Your Constitutional Rights



“… freedom of men under government is to have a standing rule to live by, common to every one of that society, and made by the legislative power erected in it. A liberty to follow my own will in all things where that rule prescribes not, not to be subject to the inconstant, uncertain, unknown, arbitrary will of another man, …”
- John Locke, Second Treatise, Ch 4 para 21


The Constitution of SingaporeThe Constitution is a complex document. Though we have tried to simplify some of the explanation to make it understandable to the average reader, at times this would mean accuracy may be compromised. We also have not exhaustively covered the various topics, because that might result in a book rivalling the length of ‘War and Peace’. Here we just want to give you a general flavour of what the Constitution is about. For a better understanding of the Constitution, there are a number of books available for reading.

What is the constitution?

The Constitution of the Republic of Singapore is a document that sets out the manner in which political power is organised in Singapore. It provides for:-

  1. The structure and function of the various organs of the state, ie the executive, the legislature and the judiciary;
  2. Fundamental liberties, ie the rights and freedoms of every citizen; and
  3. The acquisition and deprivation of citizenship.
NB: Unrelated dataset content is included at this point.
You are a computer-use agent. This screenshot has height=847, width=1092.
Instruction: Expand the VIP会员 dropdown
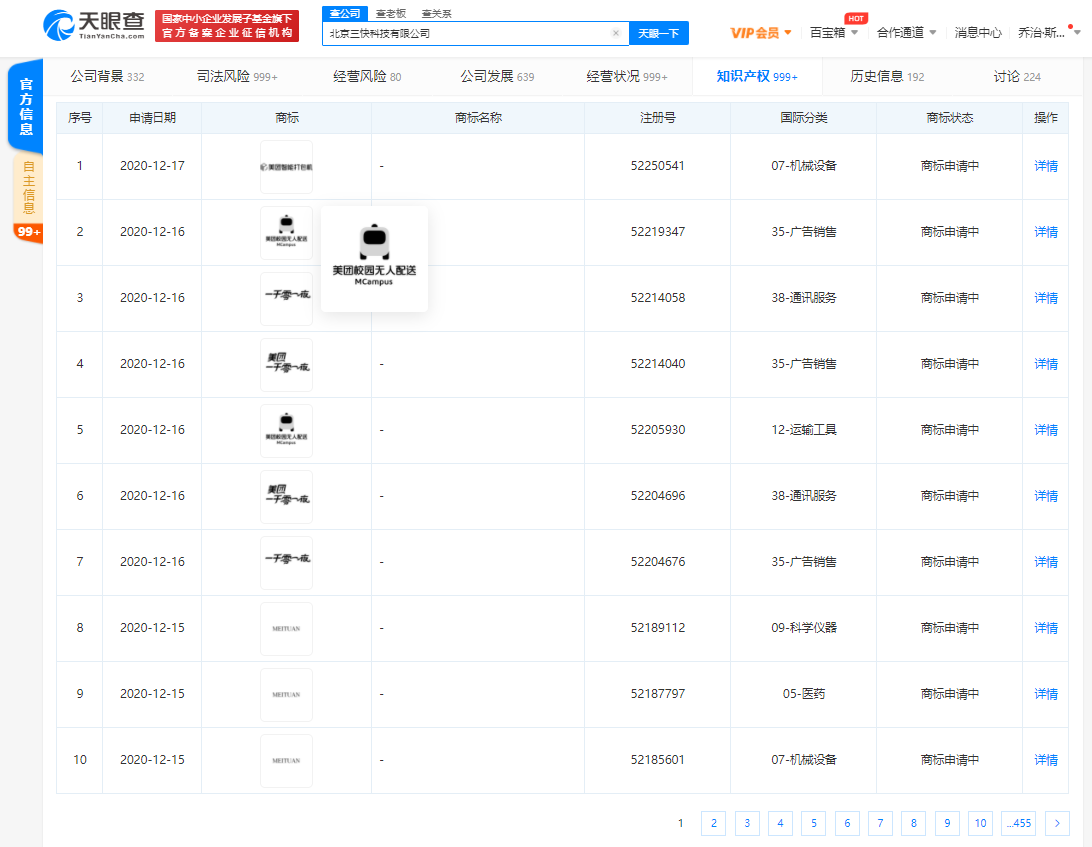click(761, 32)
The Constitution is regarded as the supreme law of the land. Any lesser law or government action that contravenes the Constitution is ‘unconstitutional’ and thus illegal.A copy of the Constitution can be found here.

The Constitution is divided into 14 parts. Each part is further divided into Articles which are in turn divided into sub-Articles or paragraphs. Each part deals with different aspects in the administration of Singapore and her citizens.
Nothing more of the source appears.